Procurement controversies series -- Puerto Rico school buses

School bus company owners indicted for bid-rigging and fraud in Puerto Rico by attorneys Jennifer A. Dixon and Deirdre A. McEvoy
A federal grand jury in San Juan, Puerto Rico indicted five individuals for bid rigging and fraud conspiracies in connection with an auction for public school bus transportation contracts. The Justice Department filed a seven-count felony indictment in U.S. District Court of the District of Puerto Rico against the five school bus transportation company owners. The first count alleges that the bus owners conspired to rig bids and allocate the market for public school bus transportation services in Caguas municipality, a violation of Sherman Act § 1. Each defendant faces a maximum sentence of ten years in prison and a $1 million fine on this charge.

According to the Justice Department, the conspiracy occurred from around August 2013 until May 2015, and related to a 2013 auction to award four-year contracts for public school bus transportation. According to a statement by Assistant Attorney General Bill Baer of the Justice Department’s Antitrust Division, “The defendants are charged with depriving taxpayers, the Municipality of Caguas and the Puerto Rico Department of Education of the benefits of a competitive bidding process for school bus contracts.”

This indictment is part of an “ongoing effort to investigate and prosecute financial crimes” in the District of Puerto Rico. In particular, this is the first case resulting from an ongoing federal antitrust investigation into price fixing, bid rigging, and other anticompetitive conduct in Puerto Rico’s school bus transportation services industry.
Plus ça change ...:

According to the Spanish historian Carlos Madrid, in his book Beyond Distances (Saipan, Northern Mariana Islands Council for Humanities, 2006), there was an uncommon distress in the Marianas Islands in 1876, brought about by a combination of factors, chiefly Spain’s forcible introduction into the Islands of hundreds of political and other criminal deportees from Spain, but also typhoon and drought. The situation on Saipan had become particularly dire.

* DATA SUPPLIED *
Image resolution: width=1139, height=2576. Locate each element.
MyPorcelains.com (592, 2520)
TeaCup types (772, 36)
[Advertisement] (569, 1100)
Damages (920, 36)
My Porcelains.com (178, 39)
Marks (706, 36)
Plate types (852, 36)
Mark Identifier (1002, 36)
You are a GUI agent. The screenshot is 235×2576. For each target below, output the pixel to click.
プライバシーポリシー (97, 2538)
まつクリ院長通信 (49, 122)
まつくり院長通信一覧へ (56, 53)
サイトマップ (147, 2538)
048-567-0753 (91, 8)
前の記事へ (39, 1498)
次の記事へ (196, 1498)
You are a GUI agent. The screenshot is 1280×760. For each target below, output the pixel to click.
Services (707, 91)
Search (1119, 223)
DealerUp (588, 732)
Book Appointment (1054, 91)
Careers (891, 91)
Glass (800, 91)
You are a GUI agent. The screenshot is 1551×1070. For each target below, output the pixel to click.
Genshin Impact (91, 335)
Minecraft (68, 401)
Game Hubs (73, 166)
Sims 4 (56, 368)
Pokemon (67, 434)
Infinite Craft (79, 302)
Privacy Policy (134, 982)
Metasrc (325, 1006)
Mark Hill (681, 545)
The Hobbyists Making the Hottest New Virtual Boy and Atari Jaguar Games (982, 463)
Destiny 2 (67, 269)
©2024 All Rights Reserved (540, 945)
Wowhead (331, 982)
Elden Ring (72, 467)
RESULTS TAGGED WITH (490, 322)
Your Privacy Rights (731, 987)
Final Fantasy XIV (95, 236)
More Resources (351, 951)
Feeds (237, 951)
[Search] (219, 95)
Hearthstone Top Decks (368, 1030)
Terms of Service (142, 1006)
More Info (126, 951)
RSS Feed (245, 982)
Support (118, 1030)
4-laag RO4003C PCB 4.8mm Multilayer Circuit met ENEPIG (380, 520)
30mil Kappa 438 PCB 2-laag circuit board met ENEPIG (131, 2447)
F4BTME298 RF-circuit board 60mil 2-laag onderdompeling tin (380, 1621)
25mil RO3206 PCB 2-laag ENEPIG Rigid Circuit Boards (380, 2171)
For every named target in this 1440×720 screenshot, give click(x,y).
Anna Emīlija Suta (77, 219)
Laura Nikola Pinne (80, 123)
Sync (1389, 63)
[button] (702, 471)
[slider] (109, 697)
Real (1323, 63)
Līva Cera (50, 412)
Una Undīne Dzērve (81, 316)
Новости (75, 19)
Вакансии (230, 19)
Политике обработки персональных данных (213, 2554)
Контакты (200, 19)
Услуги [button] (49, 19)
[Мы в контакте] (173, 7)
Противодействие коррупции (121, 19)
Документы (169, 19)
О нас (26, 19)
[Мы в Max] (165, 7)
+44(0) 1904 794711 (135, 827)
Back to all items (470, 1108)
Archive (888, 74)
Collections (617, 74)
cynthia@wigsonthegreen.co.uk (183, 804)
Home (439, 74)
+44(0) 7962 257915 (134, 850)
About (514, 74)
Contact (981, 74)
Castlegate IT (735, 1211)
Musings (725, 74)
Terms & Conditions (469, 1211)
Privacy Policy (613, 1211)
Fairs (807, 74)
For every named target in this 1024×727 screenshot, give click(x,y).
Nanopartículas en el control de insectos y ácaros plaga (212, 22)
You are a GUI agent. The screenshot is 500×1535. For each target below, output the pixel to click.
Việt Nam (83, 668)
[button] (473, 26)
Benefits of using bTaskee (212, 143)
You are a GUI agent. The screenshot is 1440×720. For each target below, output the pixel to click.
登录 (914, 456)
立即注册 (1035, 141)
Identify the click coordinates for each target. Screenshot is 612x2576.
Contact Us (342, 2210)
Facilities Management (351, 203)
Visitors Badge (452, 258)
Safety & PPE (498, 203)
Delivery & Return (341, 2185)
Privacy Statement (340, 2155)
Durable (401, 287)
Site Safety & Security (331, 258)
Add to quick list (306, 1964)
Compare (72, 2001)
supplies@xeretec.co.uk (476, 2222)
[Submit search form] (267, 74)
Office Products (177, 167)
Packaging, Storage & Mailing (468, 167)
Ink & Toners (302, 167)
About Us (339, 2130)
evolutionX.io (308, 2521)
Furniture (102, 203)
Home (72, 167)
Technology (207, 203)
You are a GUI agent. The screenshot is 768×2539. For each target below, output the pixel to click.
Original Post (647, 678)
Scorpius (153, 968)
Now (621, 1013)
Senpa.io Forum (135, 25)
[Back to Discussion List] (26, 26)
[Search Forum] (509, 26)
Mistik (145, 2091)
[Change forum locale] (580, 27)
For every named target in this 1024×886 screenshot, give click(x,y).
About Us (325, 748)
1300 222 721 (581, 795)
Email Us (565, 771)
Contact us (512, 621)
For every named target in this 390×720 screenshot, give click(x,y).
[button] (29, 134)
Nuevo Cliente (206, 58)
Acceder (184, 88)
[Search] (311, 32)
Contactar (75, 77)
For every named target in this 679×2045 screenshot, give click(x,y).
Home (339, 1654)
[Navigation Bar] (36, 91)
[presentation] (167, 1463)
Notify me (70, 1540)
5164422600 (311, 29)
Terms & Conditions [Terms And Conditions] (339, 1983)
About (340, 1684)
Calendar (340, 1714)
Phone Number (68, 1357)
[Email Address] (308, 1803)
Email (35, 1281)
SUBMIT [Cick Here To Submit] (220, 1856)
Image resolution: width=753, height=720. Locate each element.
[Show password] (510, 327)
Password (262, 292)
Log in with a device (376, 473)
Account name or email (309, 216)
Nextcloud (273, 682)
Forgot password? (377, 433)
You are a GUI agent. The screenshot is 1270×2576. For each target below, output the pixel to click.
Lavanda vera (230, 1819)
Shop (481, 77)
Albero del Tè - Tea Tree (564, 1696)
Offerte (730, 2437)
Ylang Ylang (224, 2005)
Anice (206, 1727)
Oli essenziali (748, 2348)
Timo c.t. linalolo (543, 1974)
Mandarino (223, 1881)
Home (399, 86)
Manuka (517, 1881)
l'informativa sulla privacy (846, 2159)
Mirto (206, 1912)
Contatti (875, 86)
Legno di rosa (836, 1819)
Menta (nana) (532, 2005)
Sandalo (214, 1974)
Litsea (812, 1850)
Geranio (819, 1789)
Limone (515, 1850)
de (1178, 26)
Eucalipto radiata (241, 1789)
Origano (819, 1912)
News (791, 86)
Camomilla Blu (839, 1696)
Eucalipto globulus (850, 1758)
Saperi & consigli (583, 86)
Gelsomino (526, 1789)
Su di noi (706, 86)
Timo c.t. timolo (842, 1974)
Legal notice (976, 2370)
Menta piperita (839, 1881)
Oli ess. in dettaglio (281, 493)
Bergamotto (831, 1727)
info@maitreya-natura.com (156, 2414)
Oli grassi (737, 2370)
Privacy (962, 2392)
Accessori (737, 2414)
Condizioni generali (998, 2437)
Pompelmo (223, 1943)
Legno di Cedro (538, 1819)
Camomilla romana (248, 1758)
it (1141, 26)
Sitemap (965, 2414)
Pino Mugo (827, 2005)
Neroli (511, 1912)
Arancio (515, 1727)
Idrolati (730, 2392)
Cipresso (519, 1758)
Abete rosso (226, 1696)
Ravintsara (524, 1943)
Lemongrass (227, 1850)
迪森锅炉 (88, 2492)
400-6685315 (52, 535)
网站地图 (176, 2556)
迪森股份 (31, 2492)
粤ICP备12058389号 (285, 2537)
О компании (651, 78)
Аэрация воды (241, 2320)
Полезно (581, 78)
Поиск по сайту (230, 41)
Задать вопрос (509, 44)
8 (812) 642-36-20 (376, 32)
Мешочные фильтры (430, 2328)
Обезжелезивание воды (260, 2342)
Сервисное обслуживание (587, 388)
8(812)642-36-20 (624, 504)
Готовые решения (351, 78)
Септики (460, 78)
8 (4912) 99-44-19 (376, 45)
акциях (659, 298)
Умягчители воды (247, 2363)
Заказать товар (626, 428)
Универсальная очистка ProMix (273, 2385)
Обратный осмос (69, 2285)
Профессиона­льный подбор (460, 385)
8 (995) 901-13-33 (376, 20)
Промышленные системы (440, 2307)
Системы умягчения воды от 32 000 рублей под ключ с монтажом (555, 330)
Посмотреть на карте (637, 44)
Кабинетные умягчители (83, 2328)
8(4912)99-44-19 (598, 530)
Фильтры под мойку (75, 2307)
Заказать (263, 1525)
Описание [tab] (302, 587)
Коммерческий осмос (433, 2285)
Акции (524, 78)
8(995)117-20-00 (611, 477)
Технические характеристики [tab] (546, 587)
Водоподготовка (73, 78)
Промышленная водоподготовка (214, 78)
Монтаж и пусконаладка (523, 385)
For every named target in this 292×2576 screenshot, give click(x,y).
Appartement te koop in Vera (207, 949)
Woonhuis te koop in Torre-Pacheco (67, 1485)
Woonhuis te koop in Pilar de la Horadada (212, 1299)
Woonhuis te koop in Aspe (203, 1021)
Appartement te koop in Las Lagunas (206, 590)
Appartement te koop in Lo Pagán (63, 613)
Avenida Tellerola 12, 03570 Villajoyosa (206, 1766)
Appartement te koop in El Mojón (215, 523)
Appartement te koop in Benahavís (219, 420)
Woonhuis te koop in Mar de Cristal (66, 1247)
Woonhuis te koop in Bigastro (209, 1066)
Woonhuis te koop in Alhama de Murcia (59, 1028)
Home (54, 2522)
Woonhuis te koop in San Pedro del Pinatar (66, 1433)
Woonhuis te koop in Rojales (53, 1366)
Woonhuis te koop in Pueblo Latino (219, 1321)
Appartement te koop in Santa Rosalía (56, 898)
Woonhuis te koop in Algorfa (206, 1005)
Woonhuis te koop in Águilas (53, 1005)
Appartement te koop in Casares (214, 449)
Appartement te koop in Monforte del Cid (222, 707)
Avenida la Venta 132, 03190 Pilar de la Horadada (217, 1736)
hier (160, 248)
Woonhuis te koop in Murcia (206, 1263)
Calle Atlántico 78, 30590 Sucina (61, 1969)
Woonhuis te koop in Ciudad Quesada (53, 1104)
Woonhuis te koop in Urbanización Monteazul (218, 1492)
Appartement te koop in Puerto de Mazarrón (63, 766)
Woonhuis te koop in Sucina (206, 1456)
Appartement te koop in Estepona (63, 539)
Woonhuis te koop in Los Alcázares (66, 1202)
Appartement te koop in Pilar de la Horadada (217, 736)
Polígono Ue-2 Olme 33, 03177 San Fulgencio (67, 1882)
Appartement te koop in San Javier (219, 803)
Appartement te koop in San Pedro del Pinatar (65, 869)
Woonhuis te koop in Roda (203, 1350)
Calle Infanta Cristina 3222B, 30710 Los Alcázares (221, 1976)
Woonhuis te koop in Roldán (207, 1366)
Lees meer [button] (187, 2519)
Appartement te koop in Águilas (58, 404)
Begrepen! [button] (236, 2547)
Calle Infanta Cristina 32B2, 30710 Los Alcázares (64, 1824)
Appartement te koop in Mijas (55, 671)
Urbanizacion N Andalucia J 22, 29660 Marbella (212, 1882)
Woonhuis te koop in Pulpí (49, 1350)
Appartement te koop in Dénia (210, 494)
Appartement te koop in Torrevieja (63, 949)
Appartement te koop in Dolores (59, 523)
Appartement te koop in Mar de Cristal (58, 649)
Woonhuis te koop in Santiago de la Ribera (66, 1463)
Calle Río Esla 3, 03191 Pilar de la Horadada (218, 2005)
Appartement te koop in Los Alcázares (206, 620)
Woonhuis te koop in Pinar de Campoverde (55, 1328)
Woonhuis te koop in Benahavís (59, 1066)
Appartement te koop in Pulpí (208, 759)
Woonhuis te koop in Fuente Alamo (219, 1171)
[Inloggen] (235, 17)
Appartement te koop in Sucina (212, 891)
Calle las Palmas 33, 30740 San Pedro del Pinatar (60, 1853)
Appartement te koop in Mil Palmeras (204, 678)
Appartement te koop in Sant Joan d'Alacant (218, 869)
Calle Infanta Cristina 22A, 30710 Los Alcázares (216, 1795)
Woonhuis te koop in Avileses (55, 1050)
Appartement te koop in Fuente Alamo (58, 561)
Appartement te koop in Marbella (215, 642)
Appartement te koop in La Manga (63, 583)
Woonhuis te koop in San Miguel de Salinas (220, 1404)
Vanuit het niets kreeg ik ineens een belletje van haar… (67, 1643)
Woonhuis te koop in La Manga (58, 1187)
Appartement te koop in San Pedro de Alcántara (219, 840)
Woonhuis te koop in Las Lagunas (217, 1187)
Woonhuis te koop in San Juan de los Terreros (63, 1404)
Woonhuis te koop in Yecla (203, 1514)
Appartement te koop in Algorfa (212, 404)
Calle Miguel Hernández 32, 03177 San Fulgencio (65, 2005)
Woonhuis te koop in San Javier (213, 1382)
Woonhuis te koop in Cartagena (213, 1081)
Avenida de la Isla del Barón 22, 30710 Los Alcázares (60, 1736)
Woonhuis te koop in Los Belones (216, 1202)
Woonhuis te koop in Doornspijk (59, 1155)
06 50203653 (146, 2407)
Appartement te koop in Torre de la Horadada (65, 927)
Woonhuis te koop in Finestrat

* GIVEN REQUEST *
Name each person the Puerto Rico school buses text identifies by name. Please answer using only the Puerto Rico school buses text, not the items.

* SOLUTION TO THIS EXERCISE *
- Jennifer A. Dixon
- Deirdre A. McEvoy
- Bill Baer
- Carlos Madrid